India Post News Service
LOS ANGELES: "I was traveling in a taxi in Westwood, yesterday," said Rishi Kapoor, "when the cabbie suddenly asked- India?" I said, "Yes." He smiled and said immediately, "Ah! Raj Kapoor?" I said, "I am Raj Kapoor's son." Rishi continues, "The cab driver was stunned.
He was from Armenia, idolized Raj Kapoor and here he was in a cab in Los Angeles with the son of his screen idol." Only in Los Angeles I thought as I clapped delightedly at the story, sitting in the Billy Wilder Theatre, Hammer Museum along with a hundred other film aficionados listening to movie star Rishi Kapoor recounting the life and times of his father Raj Kapoor.
The audience had just seen a 13 minute documentary part of a two hour film Kehta Hai Joker directed by Bobby Bedi. I was fifteen years old, decades ago when I fell deeply and hopelessly in love.
I had seen my first Hindi film Awara and I was smitten by the romantic, Raj Kapoor. The deep feelings lingered on with me through the teen years as I saw Barsaat, Jagte Raho, Shri 420, Aah, Jis Desh Mein Ganga Behti Hai, Mera Naam Joker, Boot Polish, and Sangam.
Of course I fell in love again, this time with my husband but the connection with Raj Kapoor still exists. Over the years I have watched his movies many times, as a reviewer, a columnist, an analyst, a different individual experience.
A wisp of a song, a mention of any Kapoor name, a passing comment on any of his leading ladies, Nargis, Nimmi, Zeenat, Vyjayantimala drenched me with emotion. Of a man who honored love, challenged injustice, created a blend of narrative, song and smoldering intensity manifesting it into a demarcated film experience.
Now as part of the film festival, India Splendor hosted in Los Angeles by McGlobal Trust (Dr Modi) we went back in time to enter the world that Raj Kapoor created. Dr M introduced Raj Kapoor as-'the first global artist'.
Dean Rosen defined Raj Kapoor as an actor/film maker who represented the best of Indian cinema. It was a wonderful and touching homecoming as Raj Kapoor had prior to his death had visited the US for a retrospective of his films in University of California, Los Angeles.

> _Short problem 1_
In the Raj Kapoor article, who directed the film Kehta Hai Joker?
> _Short problem 2_
Repeat the portion of the Raj Kapoor article starting with "Of course I" and going on through "demarcated film experience.".
Rely only on the Raj Kapoor article for what comes next.

> _Data provided_

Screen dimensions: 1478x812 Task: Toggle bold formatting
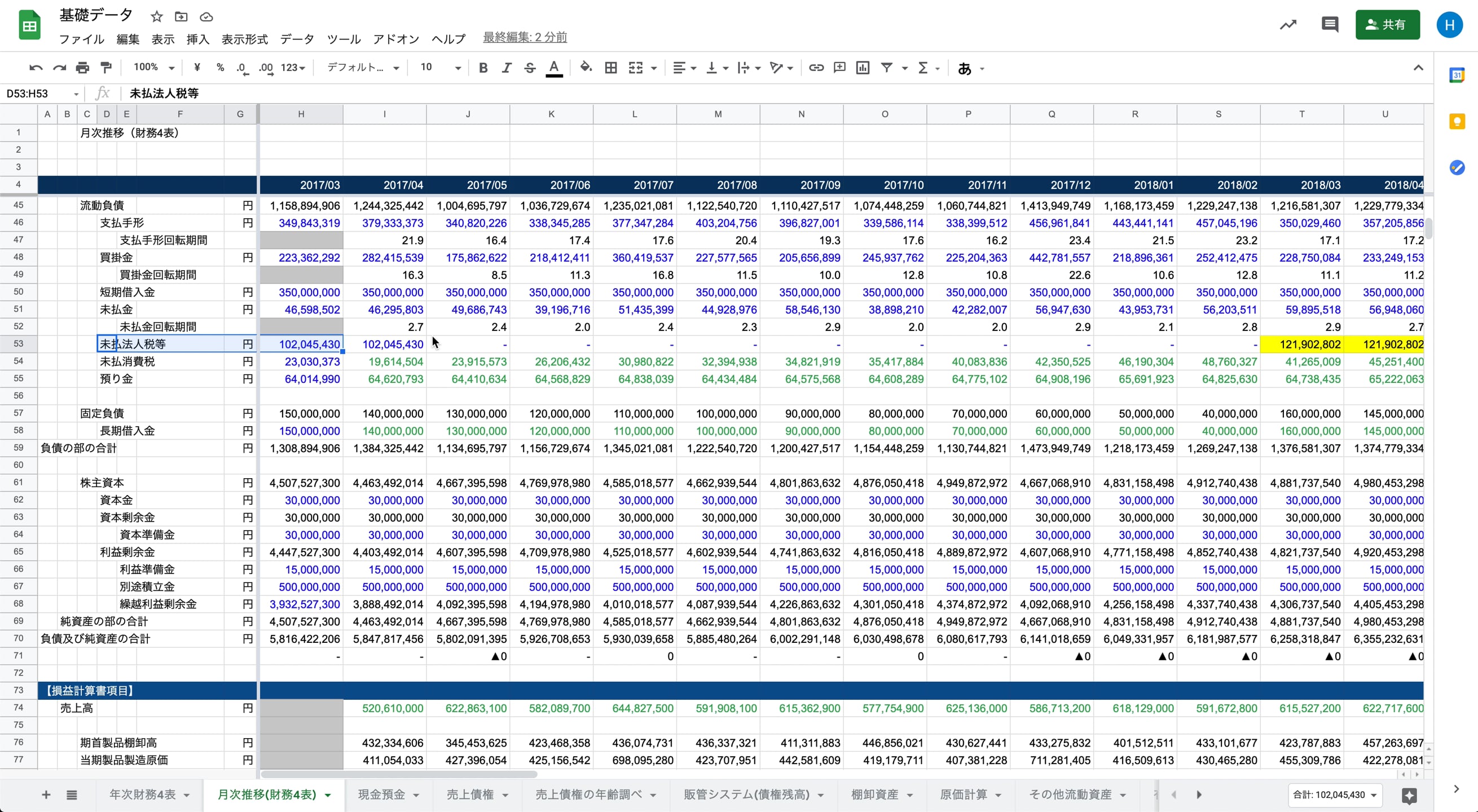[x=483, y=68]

==

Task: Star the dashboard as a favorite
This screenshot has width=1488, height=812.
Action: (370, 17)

> _Expected answer 1_
Bobby Bedi

> _Expected answer 2_
Of course I fell in love again, this time with my husband but the connection with Raj Kapoor still exists. Over the years I have watched his movies many times, as a reviewer, a columnist, an analyst, a different individual experience.
A wisp of a song, a mention of any Kapoor name, a passing comment on any of his leading ladies, Nargis, Nimmi, Zeenat, Vyjayantimala drenched me with emotion. Of a man who honored love, challenged injustice, created a blend of narrative, song and smoldering intensity manifesting it into a demarcated film experience.